MİT-KCK işbirliği doğruysa, belli ki Müsteşar Hakan Fidan'ın bundan bilgisi yok. Yeni atandı; bu mazeret kabul edilebilir. Ama yıllar içinde, Genelkurmay Başkanlığı'na kadar yükselen İlker Başbuğ'a ne demeli! O da hiçbir gelişmeden haberdar olmadığını ifade ediyor. Ne İnternet Andıcı'yla 4 yeni sitenin kurulacağını biliyor, ne de Dursun Çiçek'in hazırladığı İrtica ile Mücadele Eylem Planı'nı. Gölcük Donanma Komutanlığı'ndaki aramada, İstihbarat Karşı Koyma biriminin parkesi altından çıkan "Proje" belgesini de hiç duymamış. Malûm Proje, İrtica ile Mücadele Eylem Planı'nın taslak metnini oluşturuyordu ve içinde de kara propaganda yapmaya yönelik internet sitelerinin nasıl kurulacağını anlatıyordu: "Gri ve kara propaganda yöntemleri kullanabilecek nitelikte sanal ağ siteleri kurulacak. İnternet siteleri, güvenilir kişiler üzerinden uygun personel tarafından oluşturulacak ve kurum riske atılmayacak."

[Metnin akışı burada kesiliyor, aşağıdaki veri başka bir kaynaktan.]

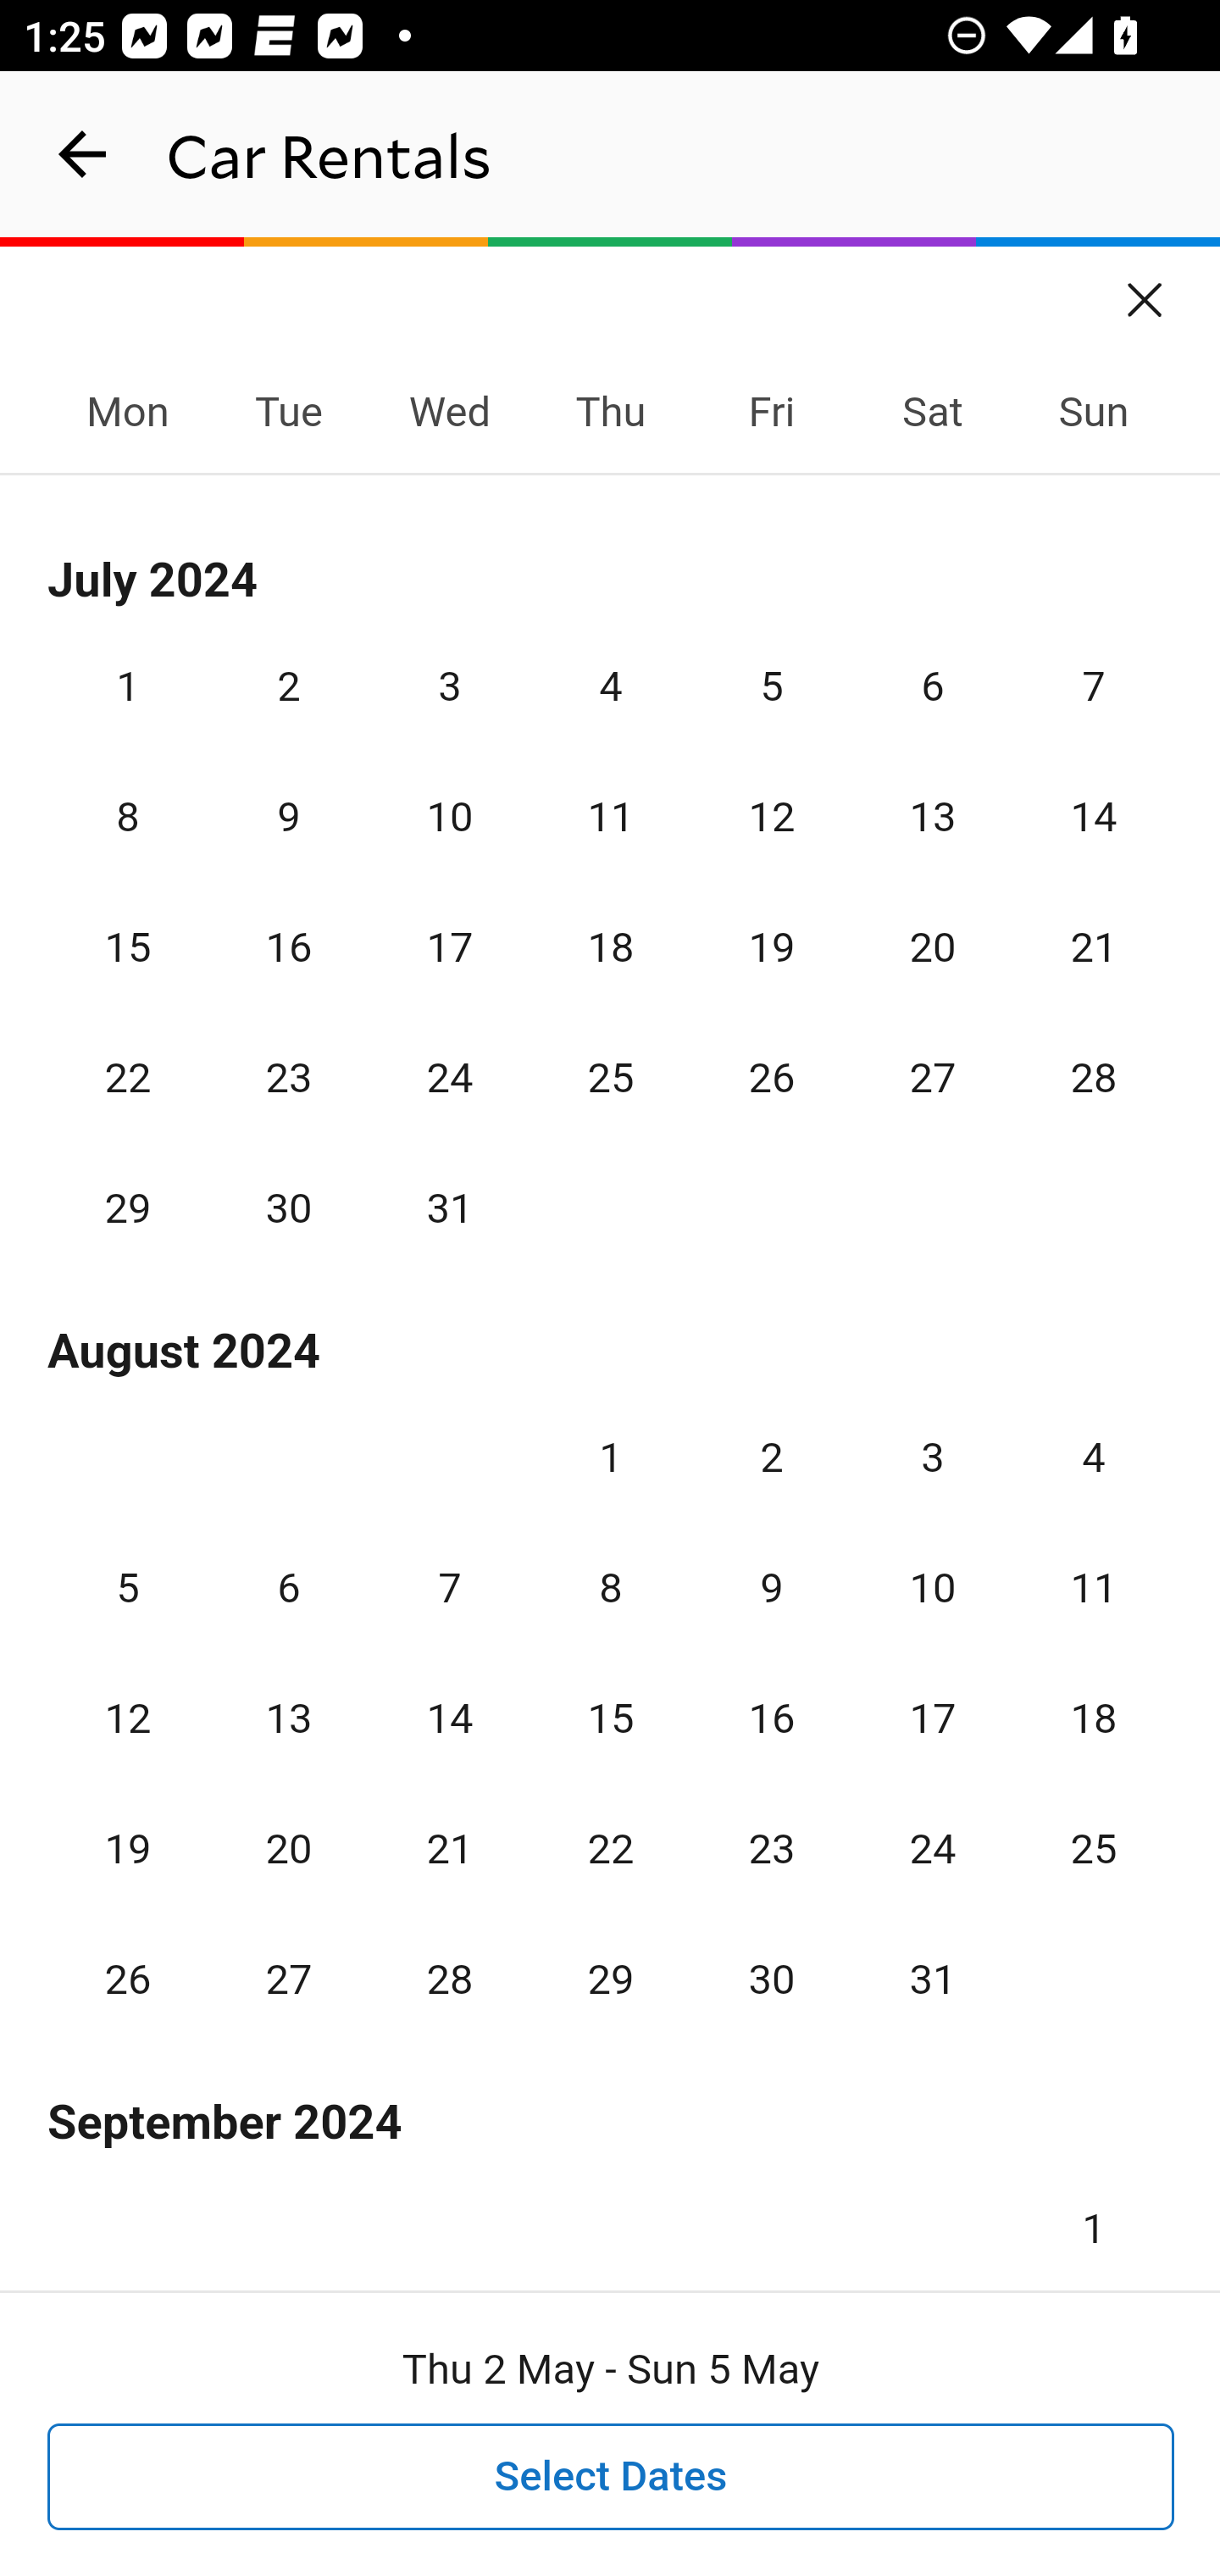 The image size is (1220, 2576). I want to click on 30 August 2024, so click(772, 1979).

Burada tarif edildiği şekilde 4 yeni site kuruldu.
Tabii, Başbuğ'a bazı sorular sormaya hakkımız var: Eylem Planı ortaya çıkınca, neden askeri savcılığın Dursun Çiçek'in görev yaptığı Bilgi Destek Dairesi 3. Destek Şubesi'ndeki bilgisayarların içeriğinin alelusul araştırılmasına göz yumdu? Ve ona alelacele, "Bu bir kâğıt parçası" dedi? Niçin, söz konusu belge Taraf gazetesinde 12 Haziran 2009'da yayınlanır yayınlanmaz, Genelkurmay Karargâhı'nda belge imha işlemi başlatıldı? Bilgi Destek Daire Başkanlığı'nda kullanılan ve içinde kapatılan internet sitelerinin arşivlerinin de bulunduğu 26 bilgisayar ile 5 sunucu 35 kez geri getirilmeyecek şekilde silindi? Bu bir rutin işlemse, tam da Taraf'ın yayınının sonrasına denk gelmesi sadece tesadüf mü?
İlker Başbuğ, Haziran 2009 sonunda yaptığı basın toplantısında lav silâhı için "Bu boru" derken, İrtica ile Mücadele Eylem Planı'nı da "kâğıt parçası" olarak değerlendirmişti.